Why we wrote this book
Monorepo is a new name for an old idea — place many software projects in the same code repository. Organizations that overcome technical challenges in adopting CI/CD for monorepos enjoy many benefits:
- Cultural: increased bandwidth of knowledge transfer and a higher level of collaboration among teams.
- Technical: firmly established coding standards, simplified dependency management, and configuration reuse.
Big companies like Google, Facebook, Twitter, and Airbnb have been utilizing monorepos for years. Today, we see a growing number of smaller teams adopting monorepos as their way of coding. The jury is still out, but the tide seems to be turning.
Why the change now?
On the backend side, developers of serverless and microservices-based architectures logically isolate their code into small units. Most of these services are written with the same set of tools and coding standards. Also, they are built, configured, and deployed in the same way. Placing them in a monorepo is an efficient way of avoiding duplicate configurations and processes.
At Semaphore, we have heard about this trend from a growing number of teams and have solved the technical challenge of running effective CI/CD pipelines for monorepos.

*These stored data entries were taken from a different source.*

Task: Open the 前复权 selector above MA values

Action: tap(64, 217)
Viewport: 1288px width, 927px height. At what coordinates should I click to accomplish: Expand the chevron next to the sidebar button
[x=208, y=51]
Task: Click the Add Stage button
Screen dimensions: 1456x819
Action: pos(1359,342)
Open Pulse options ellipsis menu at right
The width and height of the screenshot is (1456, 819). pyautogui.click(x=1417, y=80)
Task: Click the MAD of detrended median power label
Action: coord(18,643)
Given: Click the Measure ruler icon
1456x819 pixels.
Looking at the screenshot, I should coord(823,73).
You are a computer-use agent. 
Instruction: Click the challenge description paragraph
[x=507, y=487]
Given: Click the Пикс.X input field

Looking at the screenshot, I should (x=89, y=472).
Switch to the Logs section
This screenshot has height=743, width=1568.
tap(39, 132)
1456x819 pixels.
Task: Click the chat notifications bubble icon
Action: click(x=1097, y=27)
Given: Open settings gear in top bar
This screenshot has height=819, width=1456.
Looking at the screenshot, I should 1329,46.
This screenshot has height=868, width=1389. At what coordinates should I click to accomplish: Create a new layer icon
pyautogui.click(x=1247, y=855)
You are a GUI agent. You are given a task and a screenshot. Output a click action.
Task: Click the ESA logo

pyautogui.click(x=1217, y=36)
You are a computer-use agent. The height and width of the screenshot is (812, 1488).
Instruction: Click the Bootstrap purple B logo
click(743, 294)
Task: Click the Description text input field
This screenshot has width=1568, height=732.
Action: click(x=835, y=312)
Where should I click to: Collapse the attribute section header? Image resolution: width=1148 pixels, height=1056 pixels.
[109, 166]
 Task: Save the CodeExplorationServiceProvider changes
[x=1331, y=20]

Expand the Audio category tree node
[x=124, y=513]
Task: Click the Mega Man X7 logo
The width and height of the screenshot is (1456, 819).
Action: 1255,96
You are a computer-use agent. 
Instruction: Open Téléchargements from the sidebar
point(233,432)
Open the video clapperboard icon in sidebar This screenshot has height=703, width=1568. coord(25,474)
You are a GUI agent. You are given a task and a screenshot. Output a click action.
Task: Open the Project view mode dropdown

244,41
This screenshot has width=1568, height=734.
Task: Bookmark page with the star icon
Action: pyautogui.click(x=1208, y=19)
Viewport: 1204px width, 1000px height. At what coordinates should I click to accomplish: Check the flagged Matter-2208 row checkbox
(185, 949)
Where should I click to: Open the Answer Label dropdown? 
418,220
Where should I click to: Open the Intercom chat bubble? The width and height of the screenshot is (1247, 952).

Using traditional CI/CD tools in the monorepo context, developers essentially need to build, test, and deploy all services all the time. Using Semaphore, developers run dynamic CI/CD workflows that run the right pipelines at the right time. As a result, product teams have more time to focus on building the next great feature.
Who is it for
This book is intended for software engineers who are either exploring the monorepo way of software development or looking to optimize the CI/CD process for their monorepo.
By showing what it takes to build a monorepo-first CI/CD pipeline that saves time and speeds up software development cycles, we hope that CTOs and other engineering leaders will gain insight into deciding if monorepos are the way forward for their companies and teams.